So you can define your own reftex-format-ref-function to format the label any way you want. The doc string of reftex-format-ref-function says:

Function which produces the string to insert as a reference. Normally should be nil, because the format to insert a reference can already be specified in ‘reftex-label-alist’.

This hook also is used by the special commands to insert e.g. ‘\vref’ and ‘\fref’ references, so even if you set this, your setting will be ignored by the special commands.

The function will be called with three arguments, the LABEL, the DEFAULT FORMAT, which normally is ‘~\ref{%s}’ and the REFERENCE STYLE. The function should return the string to insert into the buffer.
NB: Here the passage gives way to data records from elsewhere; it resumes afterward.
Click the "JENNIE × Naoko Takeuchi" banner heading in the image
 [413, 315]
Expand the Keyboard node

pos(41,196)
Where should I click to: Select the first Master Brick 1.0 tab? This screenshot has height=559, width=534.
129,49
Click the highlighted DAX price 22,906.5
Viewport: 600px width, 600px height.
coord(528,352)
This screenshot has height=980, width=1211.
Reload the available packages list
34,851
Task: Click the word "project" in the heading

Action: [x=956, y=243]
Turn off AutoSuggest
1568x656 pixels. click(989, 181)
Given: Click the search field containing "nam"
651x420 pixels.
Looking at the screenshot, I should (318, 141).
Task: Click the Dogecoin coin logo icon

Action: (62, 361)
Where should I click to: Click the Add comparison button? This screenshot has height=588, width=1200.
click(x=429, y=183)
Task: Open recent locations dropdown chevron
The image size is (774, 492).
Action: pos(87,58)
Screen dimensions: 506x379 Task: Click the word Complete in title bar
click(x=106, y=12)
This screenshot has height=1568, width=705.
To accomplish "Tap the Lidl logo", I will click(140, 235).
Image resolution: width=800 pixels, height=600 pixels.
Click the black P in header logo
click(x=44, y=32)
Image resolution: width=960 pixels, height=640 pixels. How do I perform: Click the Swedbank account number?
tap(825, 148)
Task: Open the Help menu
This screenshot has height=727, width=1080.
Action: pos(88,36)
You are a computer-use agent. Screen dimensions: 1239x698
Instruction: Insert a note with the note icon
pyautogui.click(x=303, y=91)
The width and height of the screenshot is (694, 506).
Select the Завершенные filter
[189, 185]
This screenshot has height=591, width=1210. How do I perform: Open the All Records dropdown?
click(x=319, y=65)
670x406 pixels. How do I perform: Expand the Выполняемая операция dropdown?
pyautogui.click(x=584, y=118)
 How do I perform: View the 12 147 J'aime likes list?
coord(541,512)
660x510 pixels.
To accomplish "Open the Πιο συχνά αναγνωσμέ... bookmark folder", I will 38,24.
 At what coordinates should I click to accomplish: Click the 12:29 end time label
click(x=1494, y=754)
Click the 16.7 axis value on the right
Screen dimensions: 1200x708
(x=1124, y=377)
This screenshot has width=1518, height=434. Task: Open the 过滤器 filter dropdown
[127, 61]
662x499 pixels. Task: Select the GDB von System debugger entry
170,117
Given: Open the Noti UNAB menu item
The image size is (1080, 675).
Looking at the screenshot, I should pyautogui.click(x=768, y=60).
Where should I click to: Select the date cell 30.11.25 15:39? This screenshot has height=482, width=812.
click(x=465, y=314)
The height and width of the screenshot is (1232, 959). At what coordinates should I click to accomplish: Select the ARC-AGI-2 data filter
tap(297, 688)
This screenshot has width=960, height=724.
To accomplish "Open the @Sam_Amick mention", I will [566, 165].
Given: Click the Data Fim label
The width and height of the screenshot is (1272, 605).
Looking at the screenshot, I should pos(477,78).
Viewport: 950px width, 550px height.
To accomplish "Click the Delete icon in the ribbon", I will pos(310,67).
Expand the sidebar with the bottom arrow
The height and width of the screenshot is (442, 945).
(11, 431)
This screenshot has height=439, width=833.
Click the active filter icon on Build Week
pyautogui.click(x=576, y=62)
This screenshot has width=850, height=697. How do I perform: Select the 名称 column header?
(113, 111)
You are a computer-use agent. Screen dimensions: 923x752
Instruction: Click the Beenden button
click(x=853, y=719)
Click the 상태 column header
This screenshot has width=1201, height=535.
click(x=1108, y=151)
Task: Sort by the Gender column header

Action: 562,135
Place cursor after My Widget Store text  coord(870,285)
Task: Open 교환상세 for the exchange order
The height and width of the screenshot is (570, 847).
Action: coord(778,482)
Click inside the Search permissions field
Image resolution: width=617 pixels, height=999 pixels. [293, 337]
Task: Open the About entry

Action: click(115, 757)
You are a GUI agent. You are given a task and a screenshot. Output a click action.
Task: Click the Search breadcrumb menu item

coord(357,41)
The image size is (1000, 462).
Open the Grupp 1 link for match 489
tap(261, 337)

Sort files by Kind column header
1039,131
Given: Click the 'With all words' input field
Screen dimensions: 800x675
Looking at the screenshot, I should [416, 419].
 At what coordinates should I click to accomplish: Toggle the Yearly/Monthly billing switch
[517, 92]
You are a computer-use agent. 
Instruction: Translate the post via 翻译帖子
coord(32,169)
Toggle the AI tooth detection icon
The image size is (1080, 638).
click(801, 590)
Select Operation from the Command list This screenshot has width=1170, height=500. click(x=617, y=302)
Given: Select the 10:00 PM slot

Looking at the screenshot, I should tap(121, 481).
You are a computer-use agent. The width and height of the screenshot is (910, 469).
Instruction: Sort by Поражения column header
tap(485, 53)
Here's a very simple (and probably inadequate) function, but it may be enough to start with. The function just erases any ~ in the format, before using it to format the final output:

(setq reftex-format-ref-function
      (lambda (label fmt ref-style)
         (let ((fmt (replace-regexp-in-string "~" "" fmt)))
            (format fmt label label))))

You can add this to your .emacs (and if you don't like it or see strange results, you can delete it or comment it out and then restart your emacs - so you should probably test it in a separate session). Note that this is an anonymous function that is "assigned" to the variable reftex-format-ref-function. The reason for this is somewhat technical, so I'm not going to explain it here.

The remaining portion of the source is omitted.